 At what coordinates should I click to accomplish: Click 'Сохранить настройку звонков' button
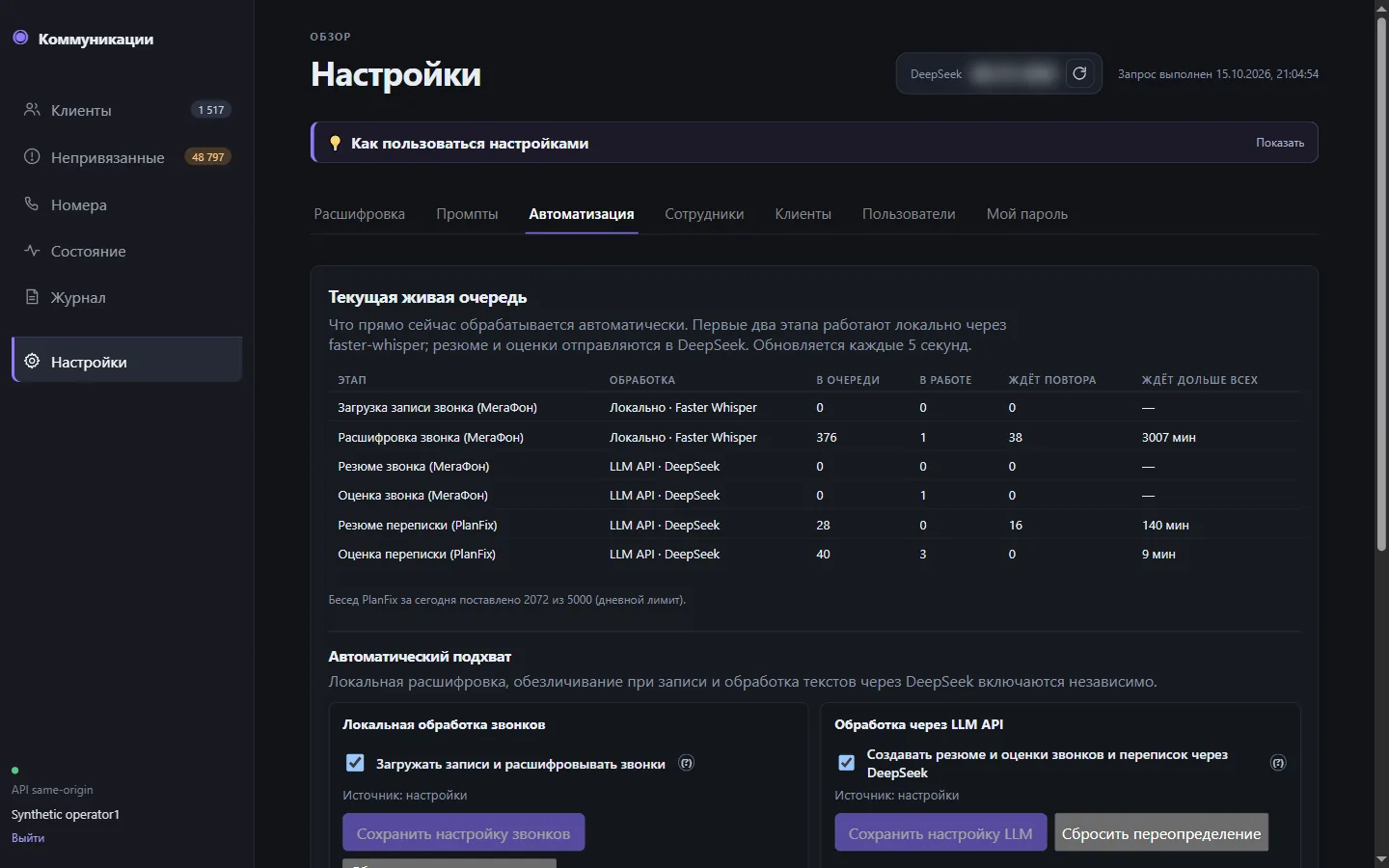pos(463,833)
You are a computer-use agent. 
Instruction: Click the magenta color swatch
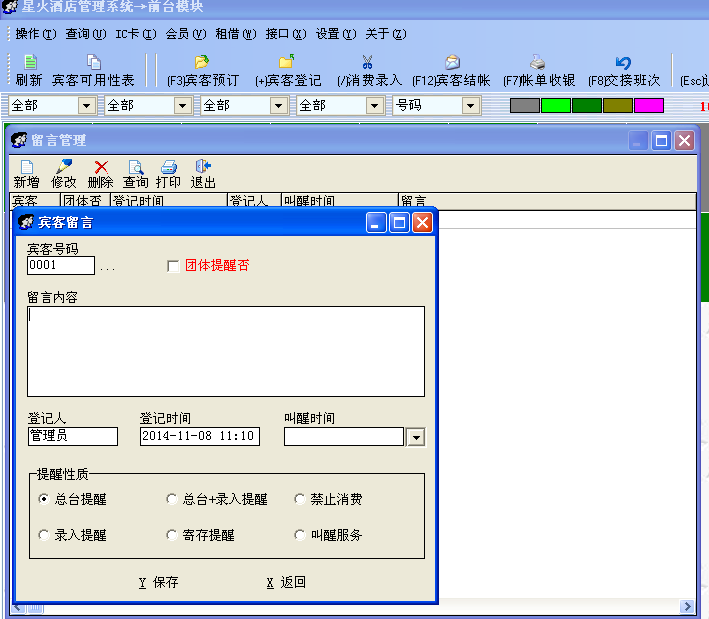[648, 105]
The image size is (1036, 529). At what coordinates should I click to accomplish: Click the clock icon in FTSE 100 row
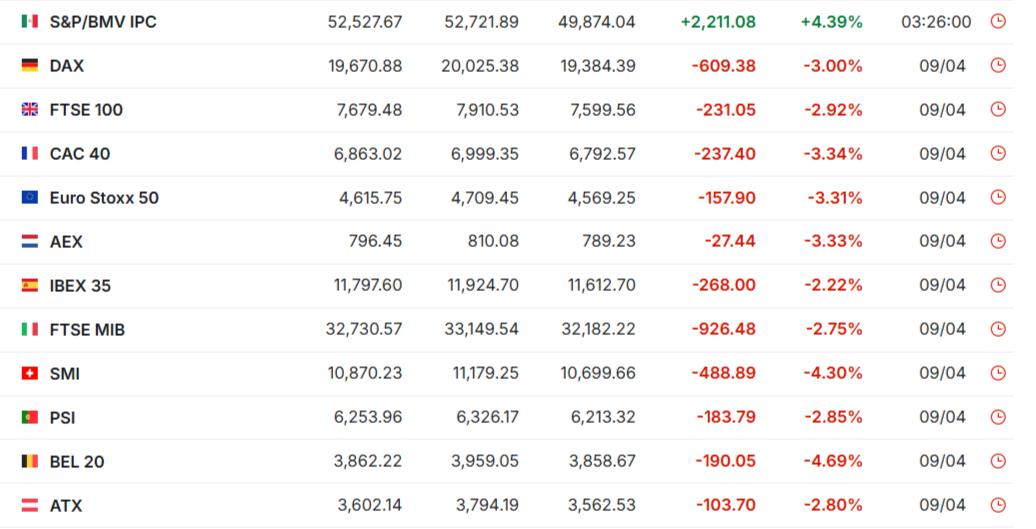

● **REQUIREMENT**
Everything in the records should be repeated exactly except the images.

● **ANSWER BOX**
 At what coordinates should I click to accomplish: Click 'Сохранить настройку звонков' button
pos(463,833)
You are a computer-use agent. 
Instruction: Click the magenta color swatch
[648, 105]
The image size is (1036, 529). At what coordinates should I click to accomplish: Click the clock icon in FTSE 100 row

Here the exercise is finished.